● **WORK INSTRUCTION**: Please, in the data that follows, copy exactly the lines from the line with "Task: Click the" through the last one, both included. Do not include pictures.
.....
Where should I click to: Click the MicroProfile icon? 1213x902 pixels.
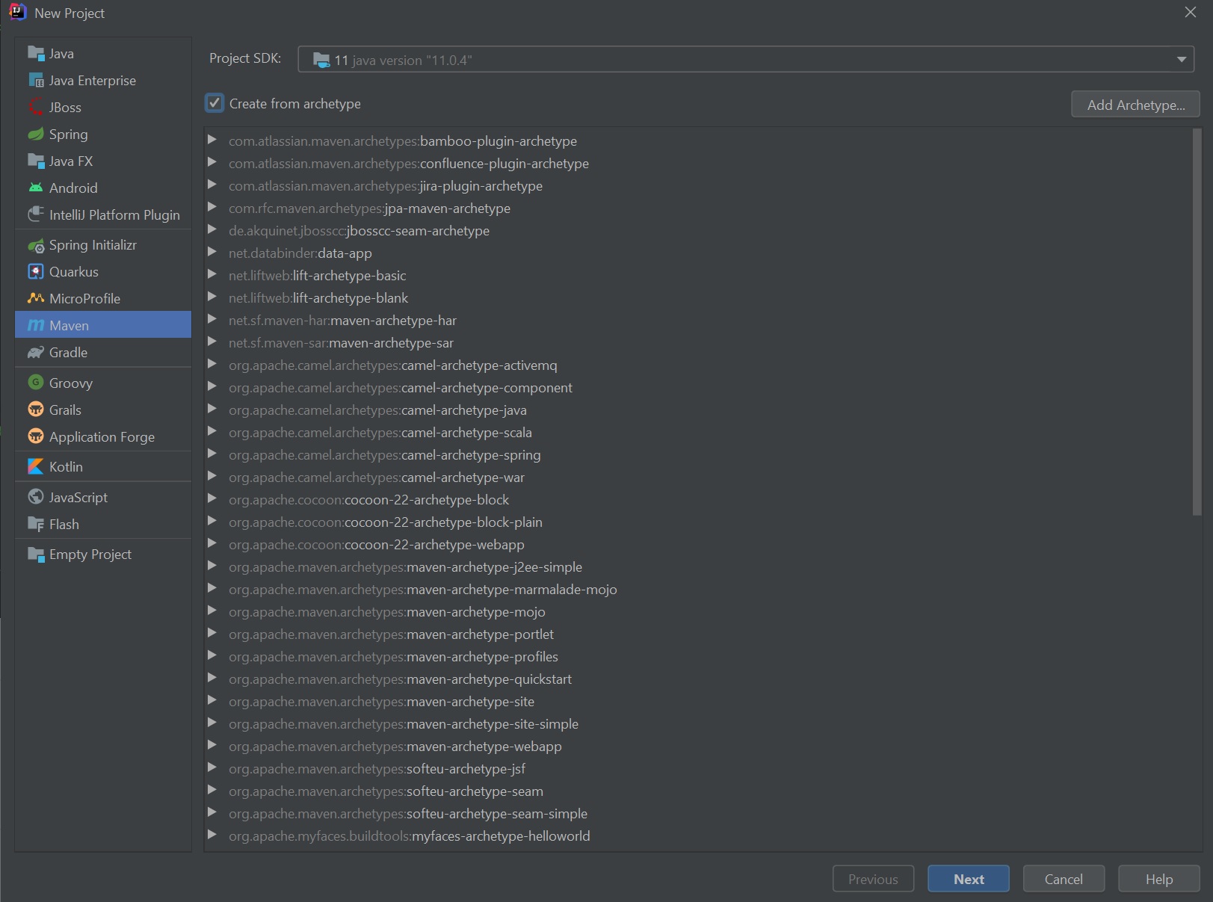(x=35, y=299)
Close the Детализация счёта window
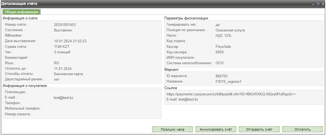Screen dimensions: 326x135 [x=322, y=4]
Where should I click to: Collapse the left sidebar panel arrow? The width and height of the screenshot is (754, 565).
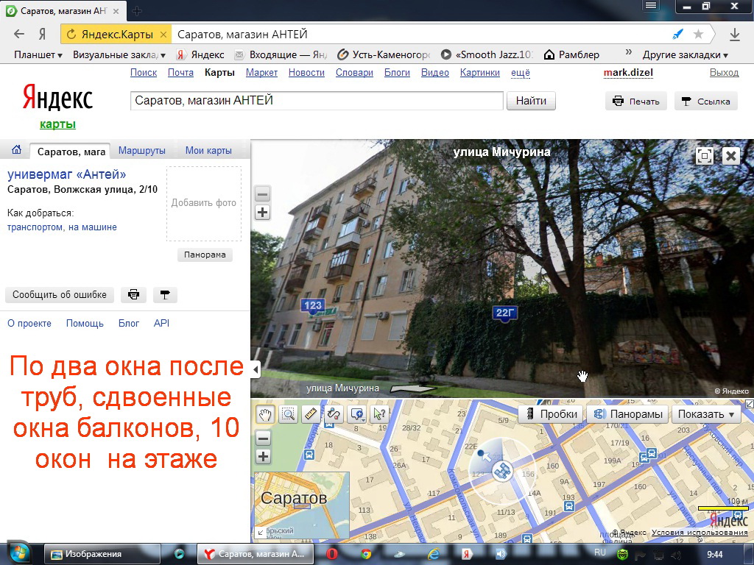pyautogui.click(x=256, y=369)
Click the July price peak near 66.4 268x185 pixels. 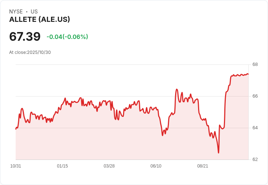click(177, 89)
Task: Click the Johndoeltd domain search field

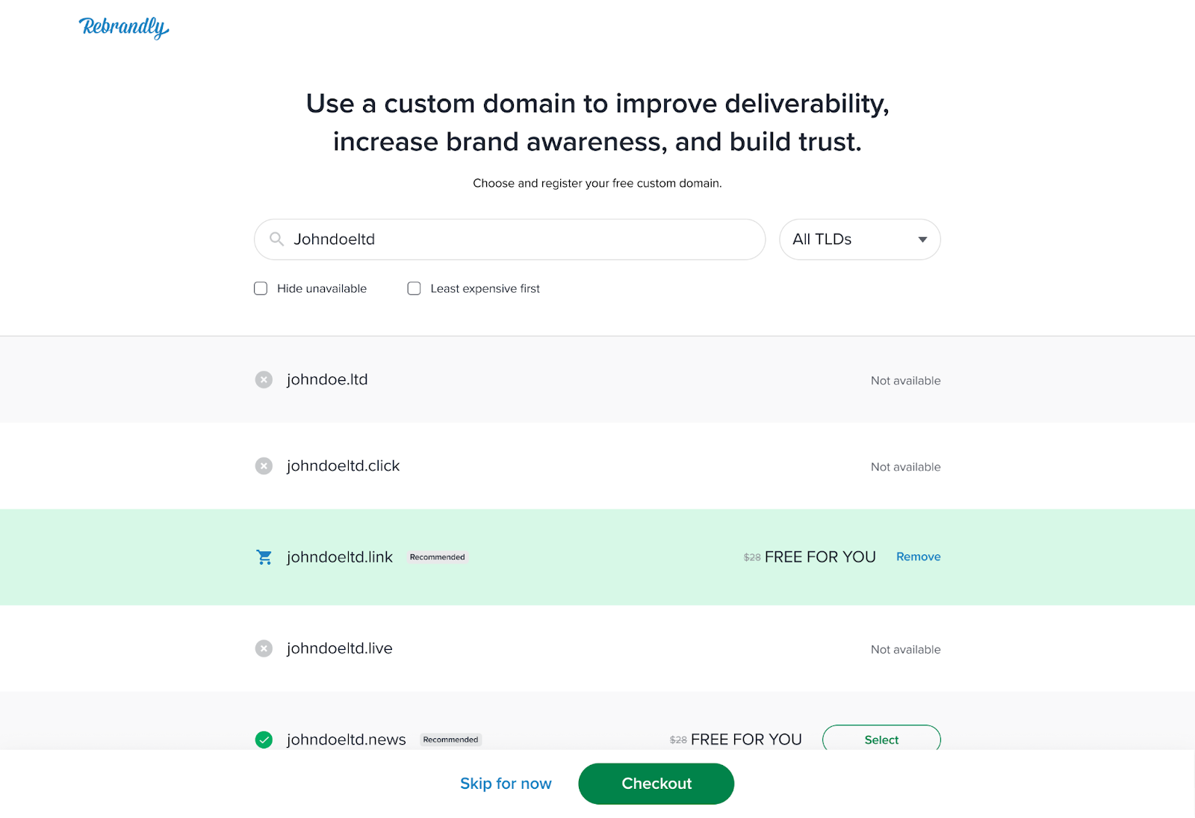Action: point(510,239)
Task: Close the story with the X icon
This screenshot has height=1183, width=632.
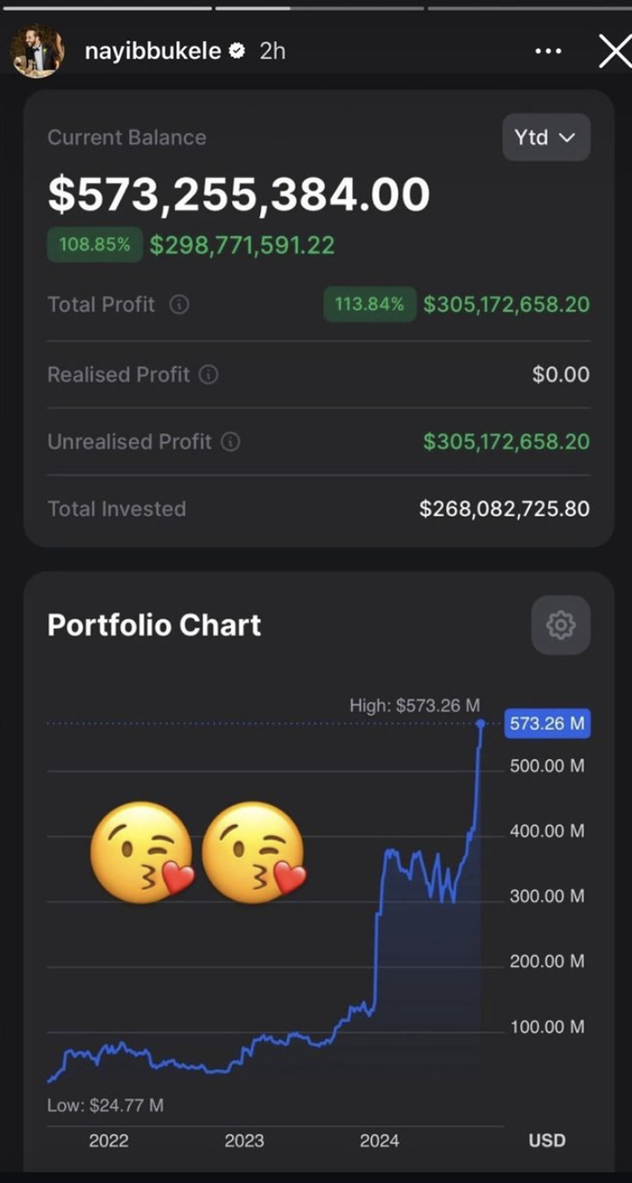Action: [615, 52]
.....
● **SOLUTION TO THIS PROBLEM**:
Task: Click the Johndoeltd domain search field

Action: point(510,239)
Task: Close the story with the X icon
This screenshot has height=1183, width=632.
Action: [615, 52]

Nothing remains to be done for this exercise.